The second poster abstract we presented looked at long term outcomes of antiretroviral treatment of Filipino HIV patients. This cohort of over 200 patients followed over the last five years is unique in that their viruses underwent whole genome sequencing to definitively determine that there was no pre-existing drug resistance. Among those who religiously followed up over, less than five percent failed treatment in the first year and only 11 percent developed drug resistance after five years. This isn’t too bad because we were using efavirenz-based regimens as first line treatment until recently, and efavirenz has a relatively low barrier to resistance compared to the new dolutegravir-based regimens. The most disappointing finding was that if dropouts are included in treatment failures, the failure rate in the first year of treatment is about 35 percent. This implies that we need to exert more effort in retaining Filipino HIV patients in care, especially since our current antiretroviral regimens work very well when taken properly.

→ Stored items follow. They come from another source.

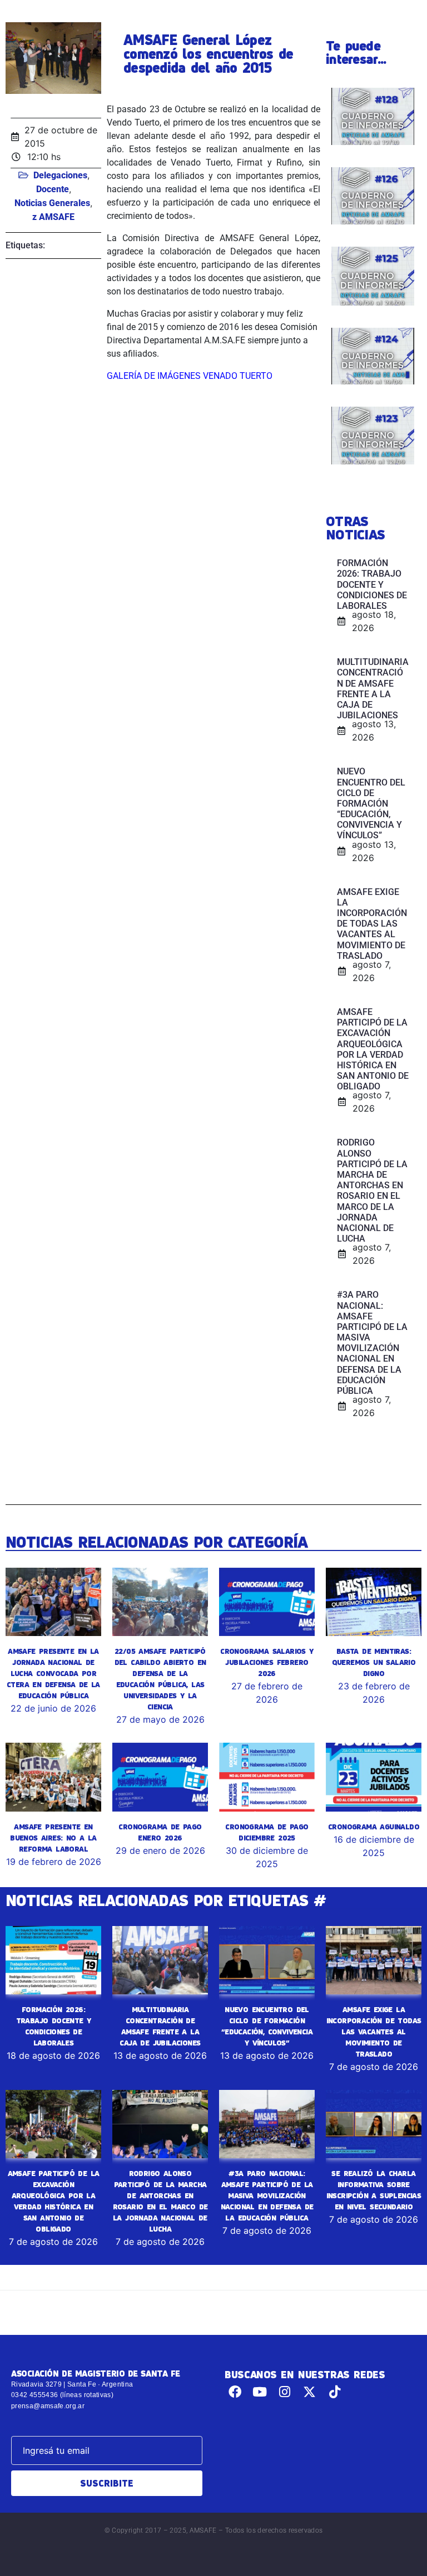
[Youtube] (260, 2392)
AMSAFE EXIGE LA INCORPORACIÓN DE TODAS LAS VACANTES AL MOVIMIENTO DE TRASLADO (373, 2031)
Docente (52, 189)
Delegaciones (60, 175)
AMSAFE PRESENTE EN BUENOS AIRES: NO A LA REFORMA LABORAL (53, 1838)
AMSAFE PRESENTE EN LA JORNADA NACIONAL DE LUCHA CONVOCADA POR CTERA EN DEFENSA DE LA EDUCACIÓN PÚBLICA (53, 1673)
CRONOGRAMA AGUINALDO (373, 1827)
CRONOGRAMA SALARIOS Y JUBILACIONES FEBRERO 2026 (266, 1662)
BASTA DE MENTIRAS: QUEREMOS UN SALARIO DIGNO (374, 1662)
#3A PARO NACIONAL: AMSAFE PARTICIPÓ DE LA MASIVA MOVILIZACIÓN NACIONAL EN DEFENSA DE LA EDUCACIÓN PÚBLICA (267, 2195)
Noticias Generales (52, 203)
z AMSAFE (53, 217)
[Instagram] (285, 2392)
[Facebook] (235, 2392)
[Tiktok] (334, 2392)
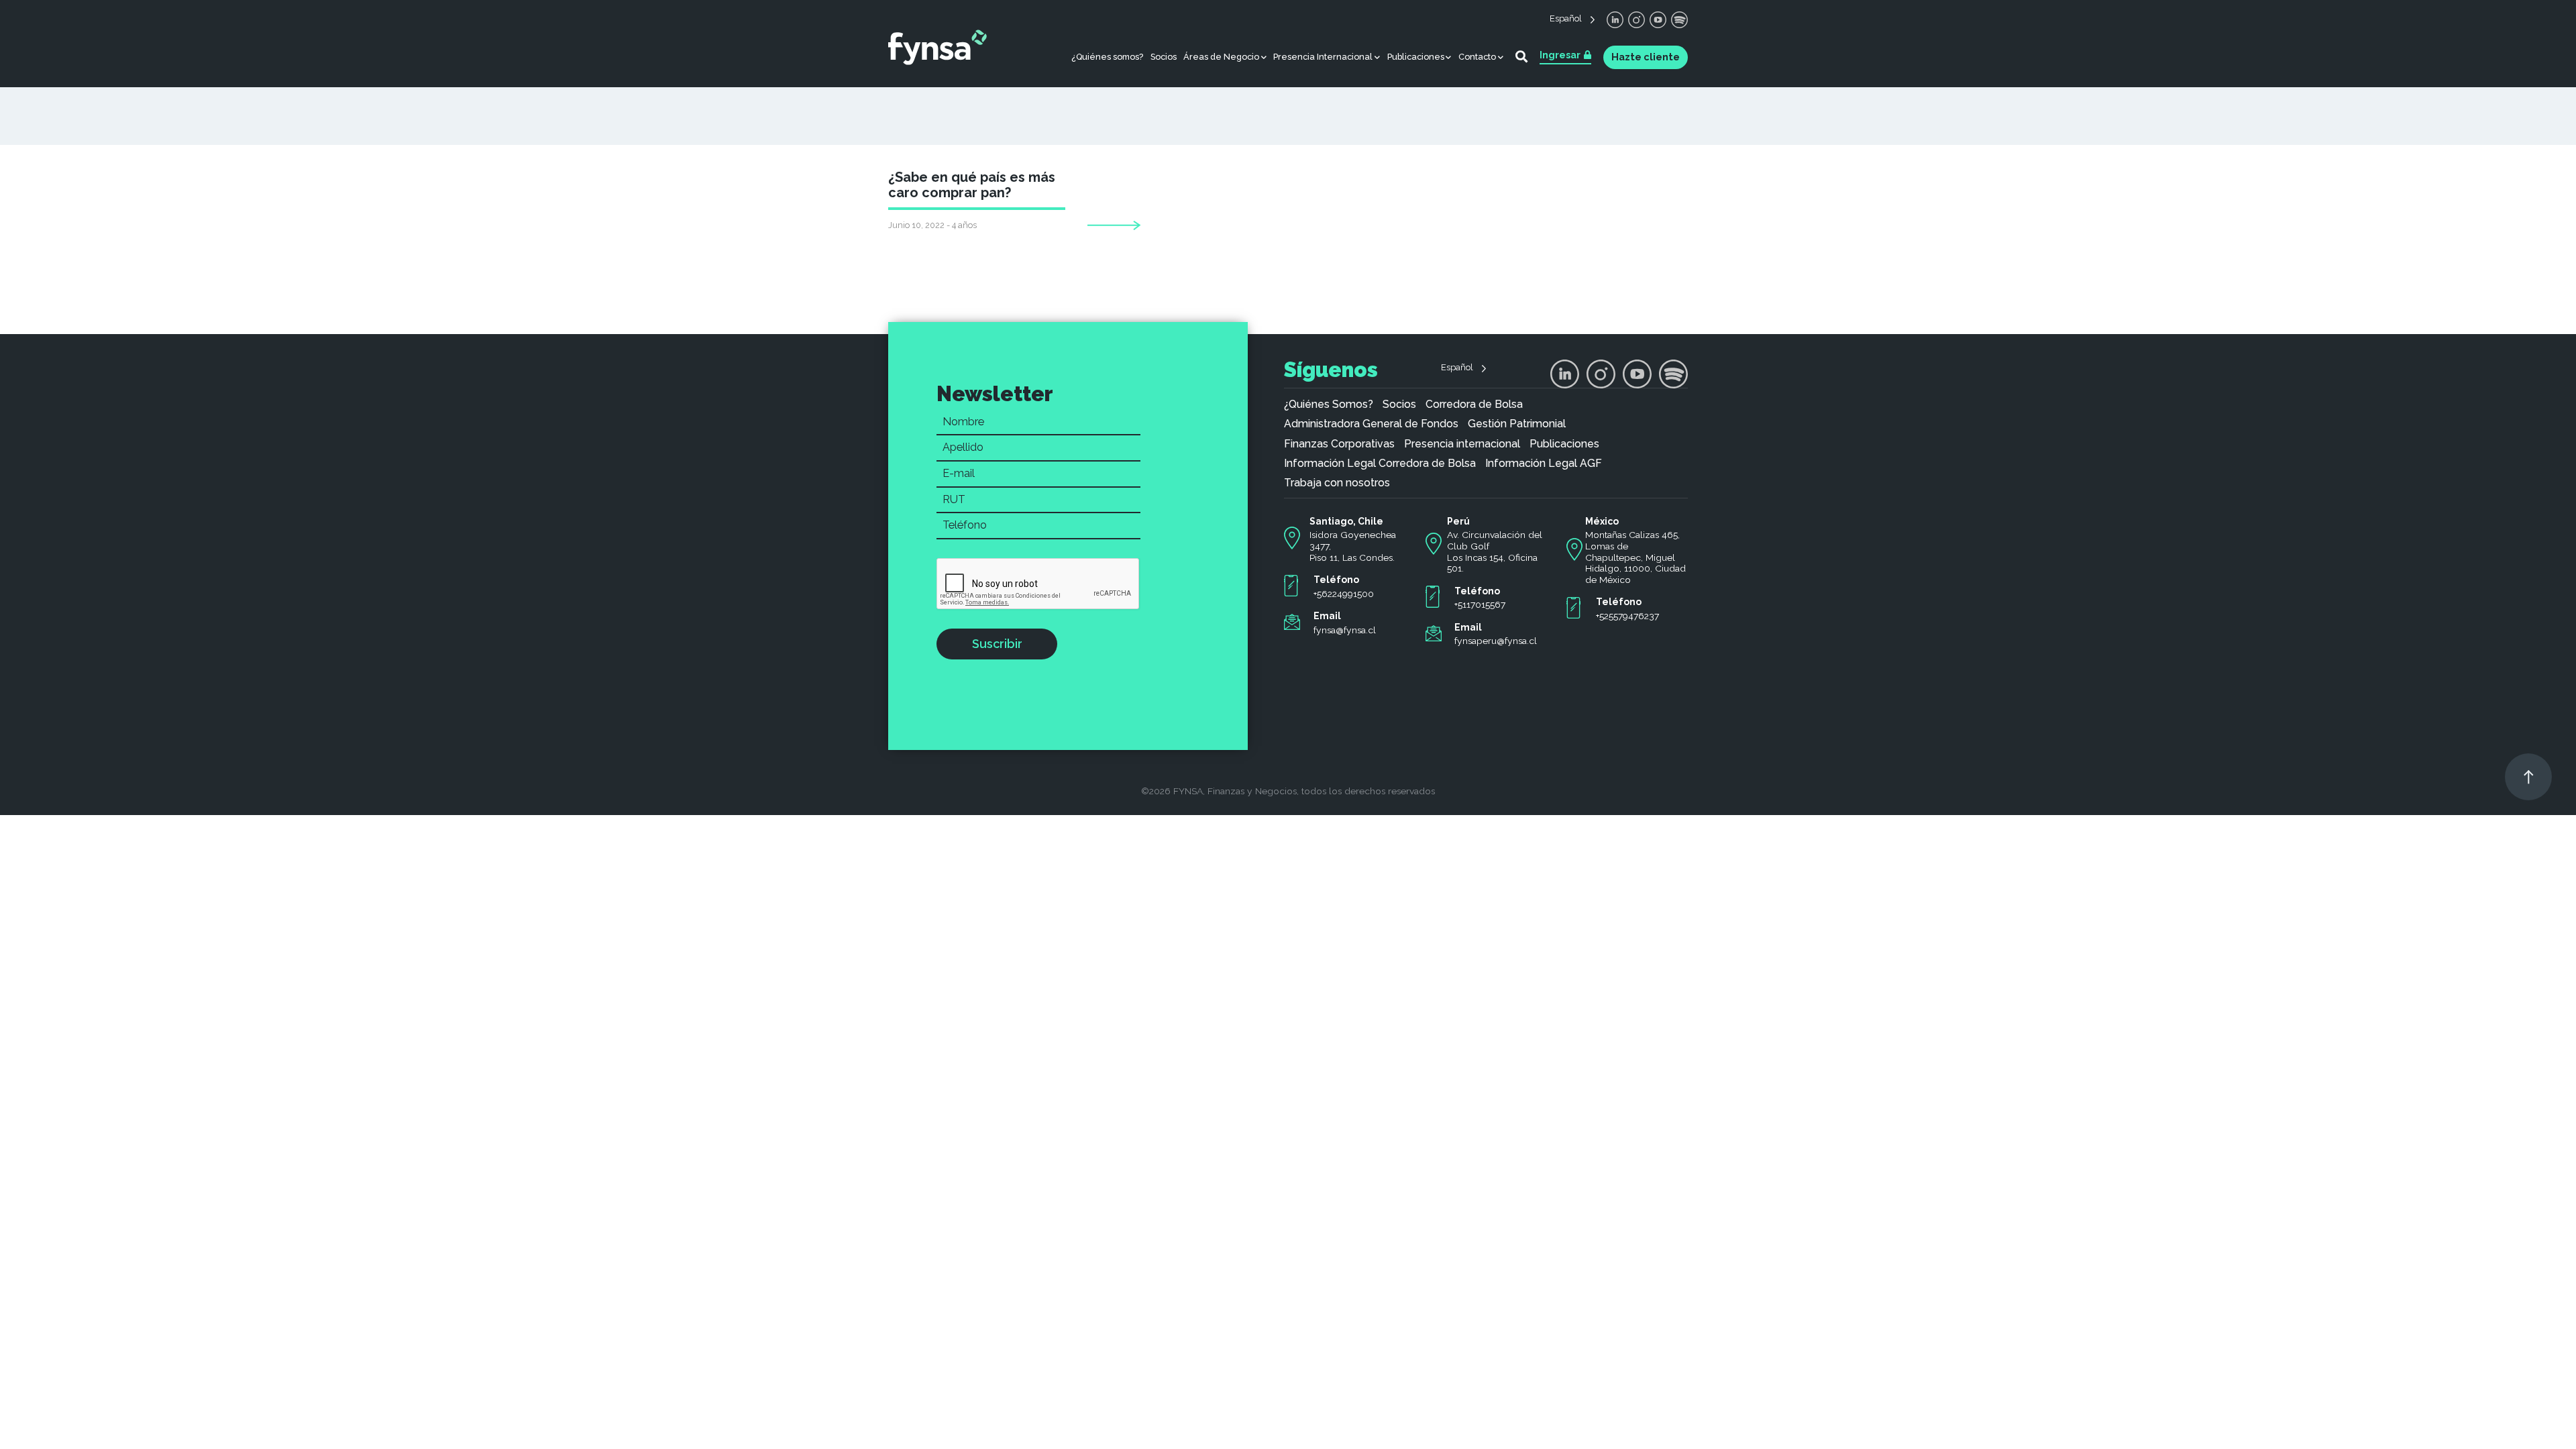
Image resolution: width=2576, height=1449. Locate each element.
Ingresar (1560, 55)
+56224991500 (1343, 593)
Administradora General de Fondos (1371, 424)
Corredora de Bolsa (1474, 404)
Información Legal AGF (1543, 464)
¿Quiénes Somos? (1328, 404)
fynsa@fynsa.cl (1344, 630)
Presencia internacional (1462, 444)
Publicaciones (1415, 57)
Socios (1163, 57)
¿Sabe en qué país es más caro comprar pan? (971, 185)
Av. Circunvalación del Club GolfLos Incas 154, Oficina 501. (1494, 551)
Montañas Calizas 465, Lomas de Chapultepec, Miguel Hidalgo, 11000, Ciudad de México (1635, 557)
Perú (1458, 521)
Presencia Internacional (1323, 57)
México (1602, 521)
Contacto (1477, 57)
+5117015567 (1479, 604)
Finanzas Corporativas (1339, 444)
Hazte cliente (1645, 56)
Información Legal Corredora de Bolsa (1380, 464)
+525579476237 (1627, 615)
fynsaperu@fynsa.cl (1495, 640)
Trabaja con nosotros (1337, 483)
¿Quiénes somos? (1107, 57)
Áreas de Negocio (1221, 57)
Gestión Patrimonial (1517, 424)
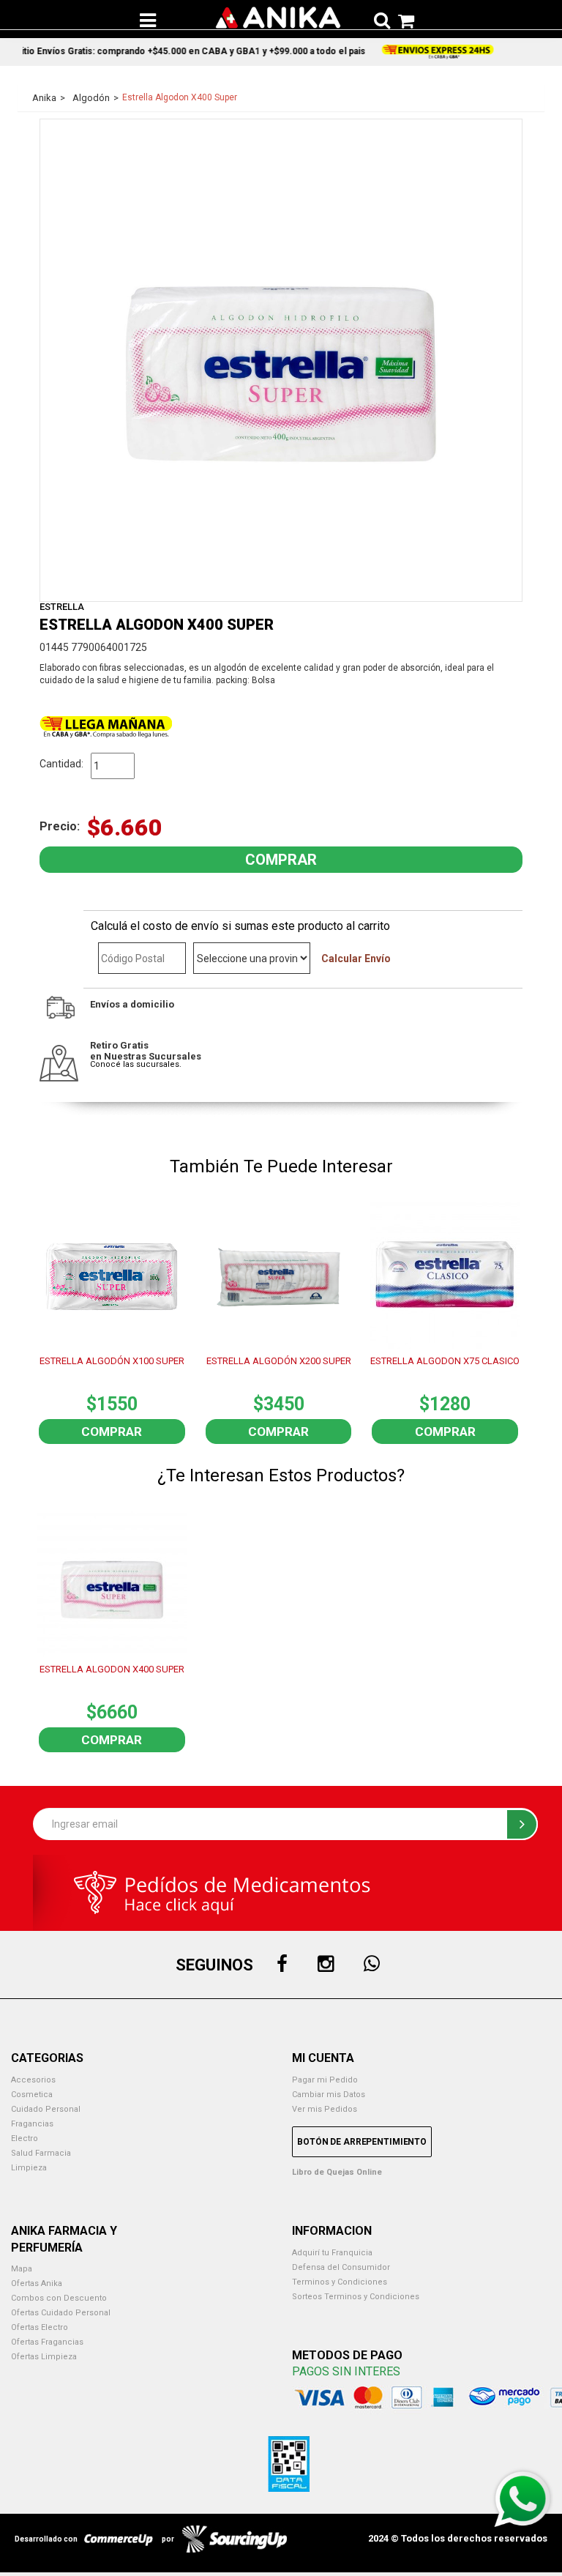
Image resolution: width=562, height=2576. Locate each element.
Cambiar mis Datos (328, 2094)
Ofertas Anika (36, 2283)
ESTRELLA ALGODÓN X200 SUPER (278, 1360)
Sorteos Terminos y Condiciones (355, 2296)
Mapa (21, 2269)
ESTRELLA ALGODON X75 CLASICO (445, 1360)
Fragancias (32, 2124)
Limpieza (29, 2168)
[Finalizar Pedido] (402, 18)
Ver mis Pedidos (324, 2109)
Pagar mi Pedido (325, 2080)
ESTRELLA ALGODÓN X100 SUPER (112, 1360)
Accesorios (33, 2080)
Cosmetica (32, 2094)
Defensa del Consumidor (341, 2267)
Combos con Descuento (59, 2298)
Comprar (111, 1431)
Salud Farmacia (41, 2153)
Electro (24, 2138)
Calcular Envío (356, 958)
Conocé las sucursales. (135, 1064)
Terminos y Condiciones (339, 2282)
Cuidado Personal (45, 2109)
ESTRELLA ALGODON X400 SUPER (112, 1669)
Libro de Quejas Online (337, 2172)
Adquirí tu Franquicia (281, 46)
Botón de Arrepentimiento (362, 2142)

Since this was, after all, an infectious disease conference, wearing a mask was required to attend the sessions. IDWeek may have been the only place left in the US where there was a mask mandate, and this spoke volumes on how important the role of masking is in fighting Covid-19. With the emergence of immune evading variants such as Omicron and its sublineages, the infection-blocking properties of vaccines have decreased dramatically. The good news is that our vaccines continue to protect against severe disease. The risk of death, however, is not zero and remains substantial for vulnerable populations. If we truly wish to use all the tools to maximize lives saved and to prevent the virus from mutating into potentially more problematic sublineages, nothing beats the combination of a mask and a vaccine booster.
Indeed, mask + vaccine > any Covid-19 variant.